DD (13) has just made her first foray into fighting the good fight at school, but is now feeling wounded and isolated and upset.
She asked her teacher to address the fact that she was allocated (by the boys) a supporting/passive role in a team where she is the only girl and does not want this role. They have, boringly & inevitably, given themselves the front and centre positions.
She was angry at how unfair this was and the fact that she was given no choice and that they will not negotiate.
At the weekend she wrote a fabulous letter to her teacher saying that as a minority female in her class and team (and school for that matter) she should not a) have a role that she does not want foisted on her by the boys and b) that she should be able to chose a more prominent/active role - she described it in terms of positive discrimination, visibility and opportunity for her as a female pupil.
The teacher (male) has been excellent and supported her position and directed the team to re-allocate the roles. They (the boys) have entirely ignored the direction, slagged her off to the entire class, gone off and worked on the project without her and she is now facing commentary and hassle from her whole class (girls included). She says "no one gets it Mum" and is feeling really bruised, even the sympathetic girls don't really understand where she is coming from with this. She has been told that she is being sexist, that it isn't sexist, what if it were a boy (erm - not even remotely the issue - because, dur, she isn't), she got told by a girl she has "read too much feminism" !!! Some of the comments are now veering into bullying.

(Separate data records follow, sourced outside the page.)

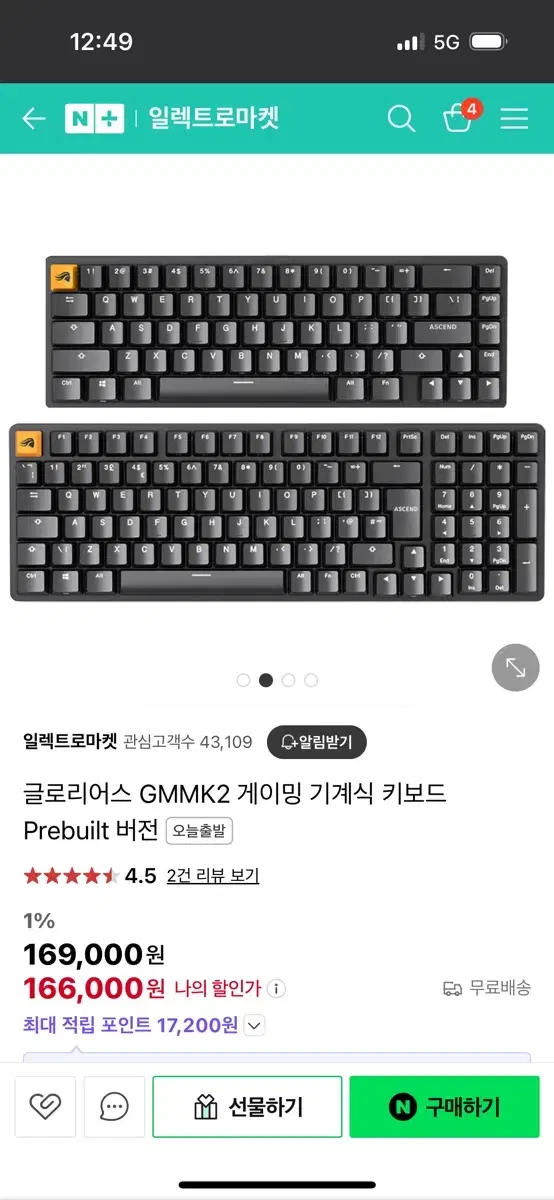This screenshot has width=554, height=1200.
Task: Expand the product image to fullscreen
Action: pos(515,667)
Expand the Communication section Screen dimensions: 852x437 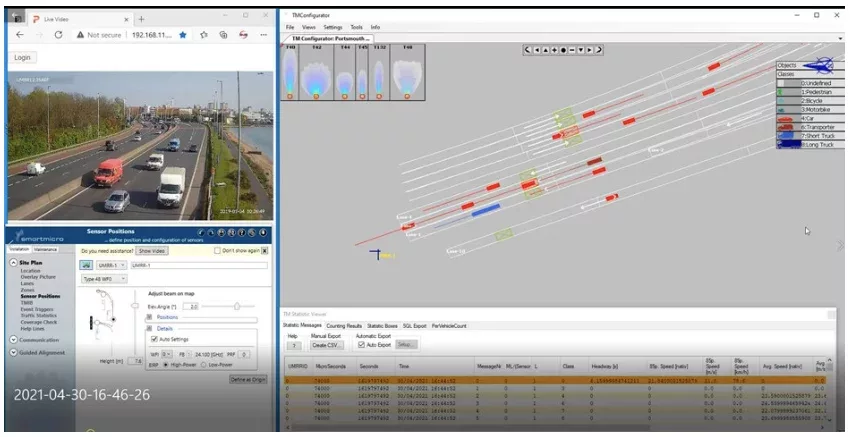pos(40,340)
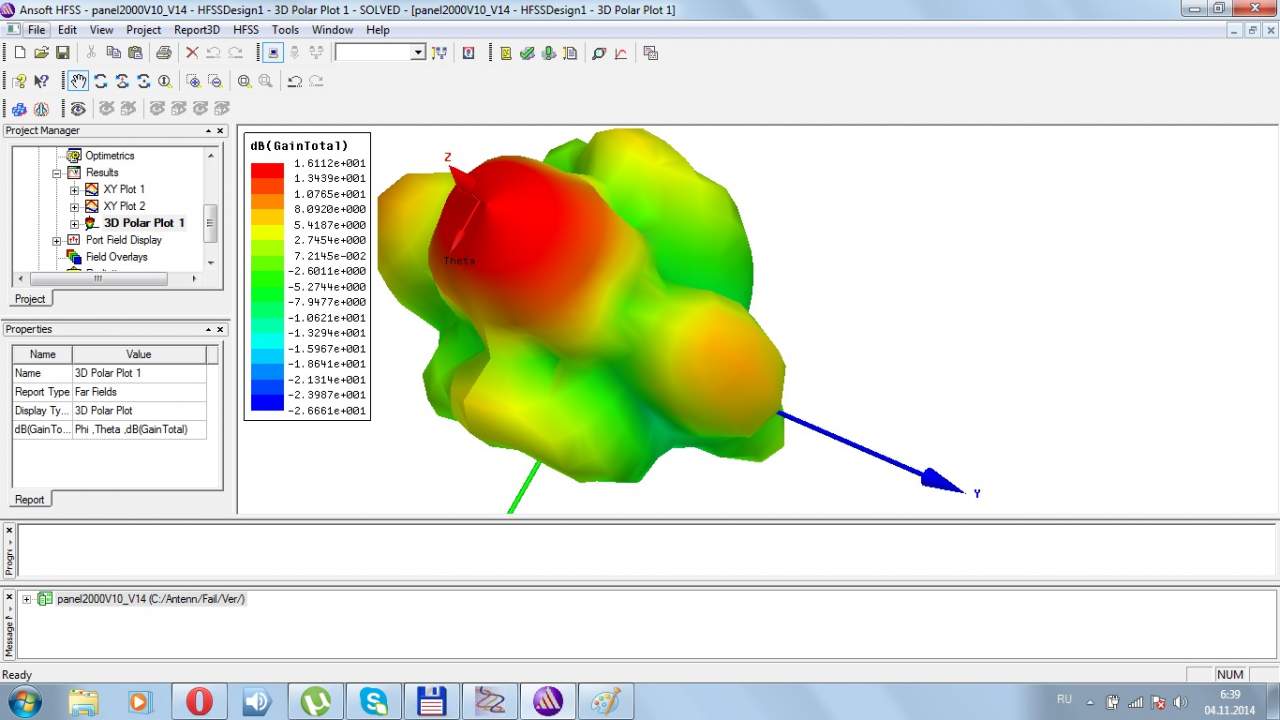Open the empty toolbar combo box dropdown
Image resolution: width=1280 pixels, height=720 pixels.
pyautogui.click(x=418, y=53)
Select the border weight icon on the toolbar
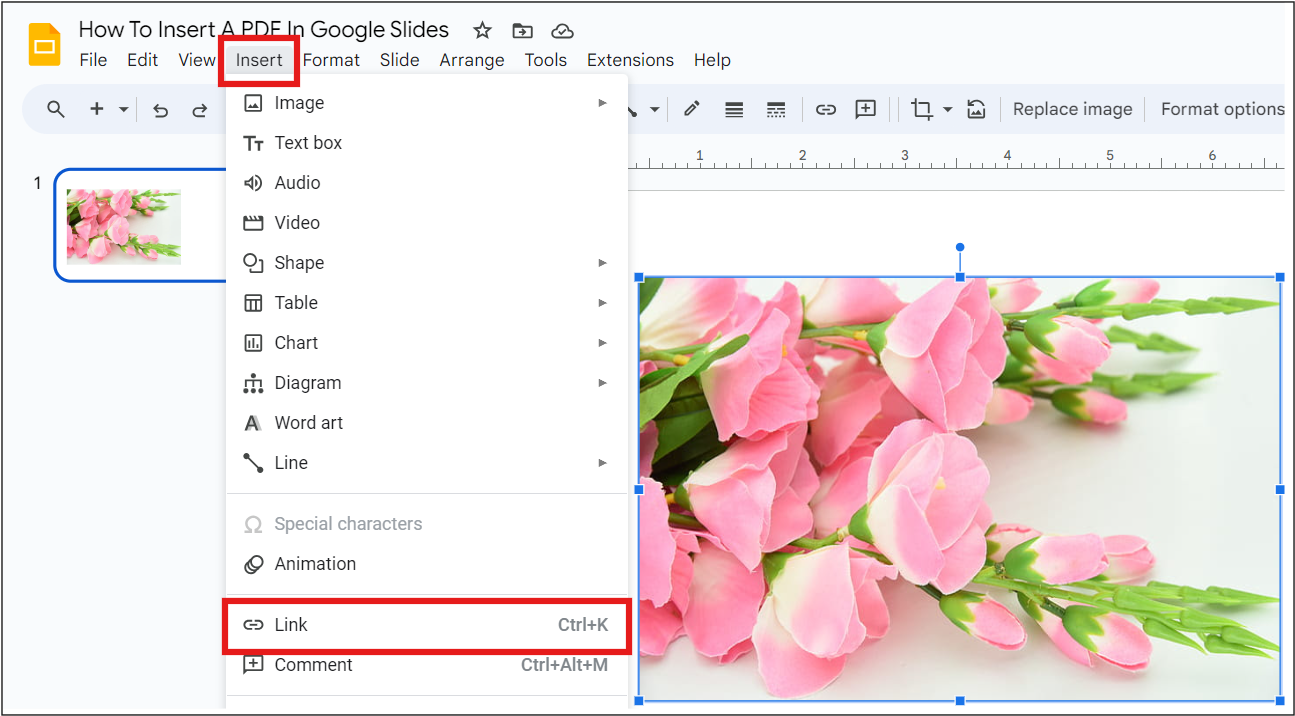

My heart is breaking for her and I feel so guilty that I have sensitised her and essentially made her vulnerable to attack; she challenges something (and is right to) and then she has to go out and fight this crap on her own. The isolation of expressing a feminist opinion, socially, is horrible - how do I show her that there is solidarity out there and women who understand and believe her? I am so proud of her.
She is tired and torn between just giving it up, and really not wanting to roll over. She knows about @everydaysexism - but what else can I do? I feel awful saying, this is how the world is and you have to keep on fighting.